◆ 原文抜粋 ◆
----------

説明

記録装置及び再生装置

【課題】映像データ再生中に、再生中の映像データに影響を及ぼすことなく、サムネール一覧表示を行うのが困難であるという課題がある。
【解決手段】記録再生装置1は、映像データ及び映像データに関するサムネールが記録された記録媒体19にアクセスする記録媒体アクセス制御部11と、映像データが入力される入力部17と、入力部17に入力された映像データを記録媒体19に記録するに際して、記録媒体19上のサムネールと、新たに生成するサムネールとのデータ量を算出し、算出したデータ量が所定の値を超える場合に、サムネールを圧縮するサムネール生成部13と、を備える。

【発明の詳細な説明】
【技術分野】
【0001】
本発明は、着脱可能な記録媒体にコンテンツデータ及びその管理情報を記録する記録装置、及び記録媒体に記録されたコンテンツデータ及びその管理情報を再生する再生装置に関するものである。
【背景技術】
【0002】
近年、フラッシュメモリ等の半導体記憶素子を記録媒体として採用するビデオサーバーが実用化されている。記録媒体に格納されているコンテンツデータは映像データとその代表画像であるサムネール等の管理情報から構成されるのが一般的である。サムネールとは記録された映像データの中の代表的なフレームのことである。ビデオサーバーにおいて、ユーザはサムネール一覧表から再生する映像を選択することで、選択した映像を再生することが可能である。
【0003】
映像データ再生中にサムネールを閲覧する場合、映像データへのアクセスに影響が生じる場合がある。それを回避するために、映像データ再生中にはサムネール等の管理情報にアクセスすることは禁止することが一般的である。また、再生中にサムネールデータにアクセスすることを可能にする場合でも、ある一定枚数のサムネール画像をビデオサーバー内のDRAMなどのメモリに記録媒体からコピーして格納することが一般的である。

----------

◆ データ抜粋 ◆
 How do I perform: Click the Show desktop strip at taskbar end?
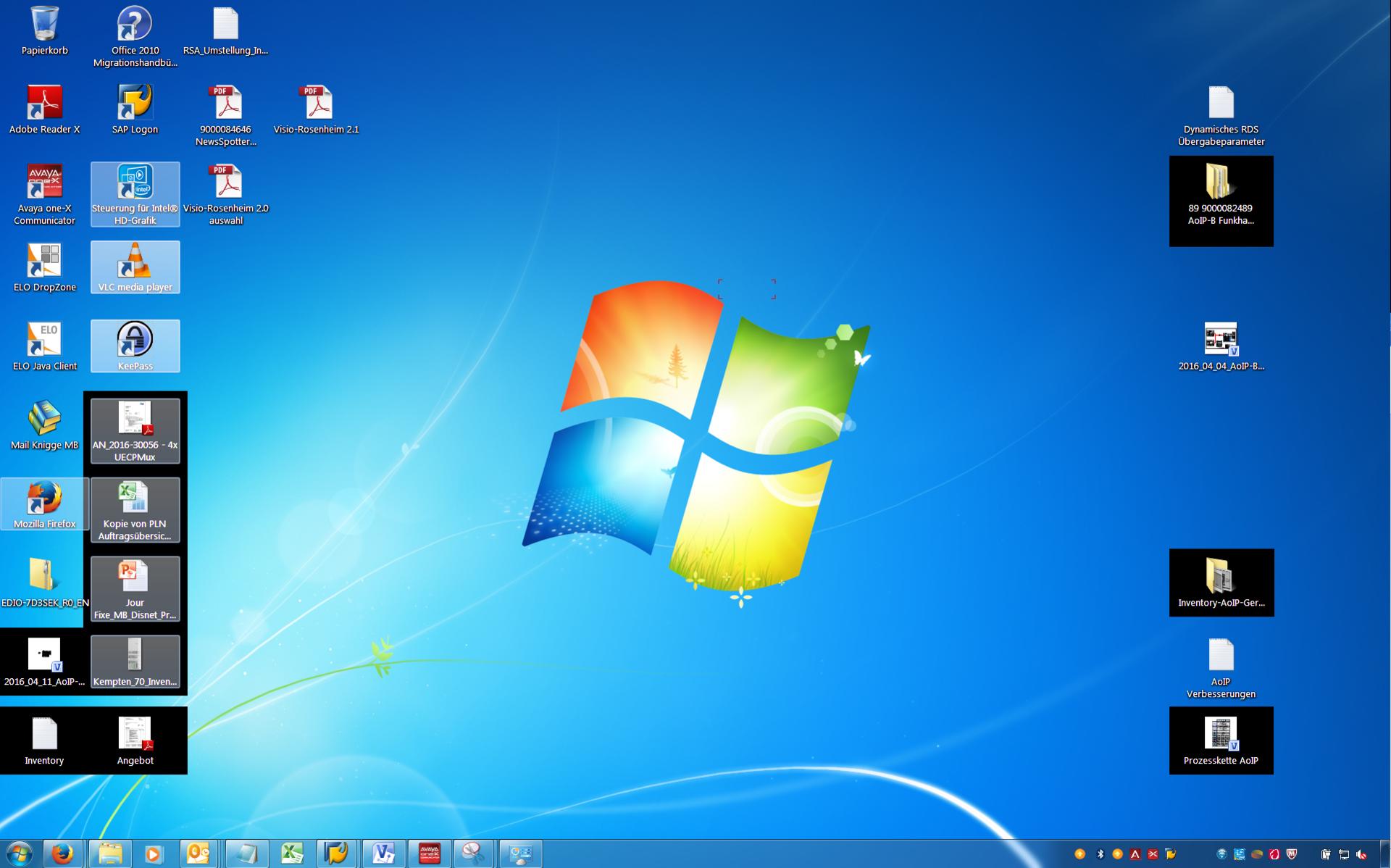pyautogui.click(x=1385, y=854)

----------

◆ 作業の目的 ◆
記録再生装置に関する特許の説明文を、最後の文の直後から引き継いで書き進めてください。

◆ 以下の出力 ◆
【0004】
特許文献1では、ディスクに記録するサムネール画像の枚数をサムネール一覧表示の1ページに表示できる枚数に限定し、使用者がサムネール一覧表示の操作を行うと、デコードを行わずにサムネール一覧表示の1ページ目を出力する記録再生装置が開示されている。また、サムネール一覧表示の2ページ目以降におけるサムネール画像の生成は、1ページ目を出力している間に行うようにして、大量のメモリを消費することなく、かつ直前にデコードを行う場合と比べて、高速に表示できるようにしている。
【0005】
しかしながら、上記従来の方法では、記録媒体内の同時に閲覧できる映像データの数が、あらかじめ一覧表示できる枚数に制限されてしまい、画面の大型化等により一覧表示できる枚数が増加した場合でも、表示できる枚数が制限されてしまうという問題がある。
【先行技術文献】
【特許文献】
【0006】
【特許文献1】特開2008−17057号公報
【発明の概要】
【発明が解決しようとする課題】
【0007】
本発明は以上の点を考慮してなされたものであり、着脱可能な記録媒体に格納されたコンテンツデータ内の映像データ再生中でも、サムネールデータを自由に見ることができるようにする記録装置及び再生装置を提供するものである。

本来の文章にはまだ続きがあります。